4. Method for determining the sensitivity of microorganisms to antimicrobial substances. Tets V.V., Tets G.V. Patent for invention RU 2505813 C1, 01/27/2014. Application No. 2012147280/15 dated 11/06/2012.

5. Method for determining the sensitivity of microorganisms to a disinfectant (versions). Shkarin V.V., Kovalishena O.V., Blagonravova A.S., Ermolyeva S.A., Vorobieva O.N., Alekseeva I.G., Usacheva S.Yu. Patent for invention RU 2378363 C1, 01/10/2010. Application No. 2008123115/13 dated 06/10/2008.

6. Gaifutdinov R.T., Ismagilov M.F., Khasanova D.R. Physiological mechanisms of thermoregulation, their disorders in cerebral autonomic dysregulation // Neurology Bulletin. - 1999. - Vol. XXXI. - N. 1-4. - P. 63-76. doi: 10.17816/nb80949.

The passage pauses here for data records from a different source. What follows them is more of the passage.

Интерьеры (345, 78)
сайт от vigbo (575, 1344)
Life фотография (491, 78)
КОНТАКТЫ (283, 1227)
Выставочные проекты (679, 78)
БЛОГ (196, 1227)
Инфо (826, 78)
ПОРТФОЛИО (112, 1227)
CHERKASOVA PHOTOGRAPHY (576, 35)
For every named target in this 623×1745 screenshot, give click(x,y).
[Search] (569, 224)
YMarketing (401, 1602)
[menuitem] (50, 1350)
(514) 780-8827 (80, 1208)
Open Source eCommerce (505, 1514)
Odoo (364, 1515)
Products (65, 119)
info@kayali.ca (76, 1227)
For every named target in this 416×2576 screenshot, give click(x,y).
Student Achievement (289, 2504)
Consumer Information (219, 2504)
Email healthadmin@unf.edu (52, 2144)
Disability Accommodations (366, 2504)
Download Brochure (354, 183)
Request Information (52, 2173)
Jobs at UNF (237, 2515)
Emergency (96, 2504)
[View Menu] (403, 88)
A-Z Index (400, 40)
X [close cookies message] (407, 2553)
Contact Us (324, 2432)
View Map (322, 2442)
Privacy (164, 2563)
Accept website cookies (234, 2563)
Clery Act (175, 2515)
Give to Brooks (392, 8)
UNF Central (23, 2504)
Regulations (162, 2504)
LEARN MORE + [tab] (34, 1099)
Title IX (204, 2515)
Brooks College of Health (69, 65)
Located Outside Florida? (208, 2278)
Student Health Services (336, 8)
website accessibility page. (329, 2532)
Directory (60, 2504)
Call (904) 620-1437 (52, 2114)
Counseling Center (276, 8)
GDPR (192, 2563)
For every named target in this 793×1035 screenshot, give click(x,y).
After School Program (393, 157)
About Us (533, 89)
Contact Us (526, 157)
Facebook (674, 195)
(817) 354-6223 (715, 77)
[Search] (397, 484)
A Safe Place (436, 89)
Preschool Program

7. MU 3.5.1.3674-20. 3.5.1. Disinfectology. Disinfection of the hands of medical workers and the skin of patients in the provision of medical care. Guidelines (approved by the Chief State Sanitary Doctor of the Russian Federation on December 14, 2020).

Claims (1)

A method for determining the sensitivity of bacteria to antiseptic agents in a solution, including preparing a suspension of a culture of a microorganism isolated and identified from a clinical material of a patient or from the environment, according to a turbidity standard of 0.5 McFarland units, by the method of successive tenfold dilutions with a sterile isotonic sodium chloride solution, bringing the microbial suspension to dilutions 1.5×10 ⁵ ; mixing in a test tube 0.1 ml of this suspension with 0.9 ml of a disinfectant and exposing the resulting mixture, then adding 0.5 ml of a neutralizer, taking 0.1 ml of the resulting mixture and seeding on a solid nutrient medium, characterized in that the test tube with 0 1 ml of microbial suspension is placed in a thermostatic water bath at a temperature of 32 ° C, then 0.9 ml of an antiseptic agent is added to the test tube with a suspension, mixed for several seconds, the test tube with the mixture is left in a thermostatic water bath at a temperature of 32 ° C for the time indicated by the manufacturer of the drug in the instructions, as the time of rubbing the antiseptic into the skin of the hands of medical personnel, the patient's skin until completely dry; according to the number of colonies grown on a solid nutrient medium, for class A antiseptics used to treat the skin of the patient's surgical field, and class B in the case of growth of 1 or more colonies, a conclusion is made about the resistance of the microorganism culture under study to the tested antiseptic; in the absence of bacterial growth - about the sensitivity of the microorganism to the antiseptic; for antiseptics of class A used to treat the skin of the patient's injection field, and class B in the case of growth of 51 or more colonies, a conclusion is made about the resistance of the studied culture of the microorganism to the tested antiseptic, with the growth of 50 or less colonies - about the sensitivity of the microorganism to the antiseptic.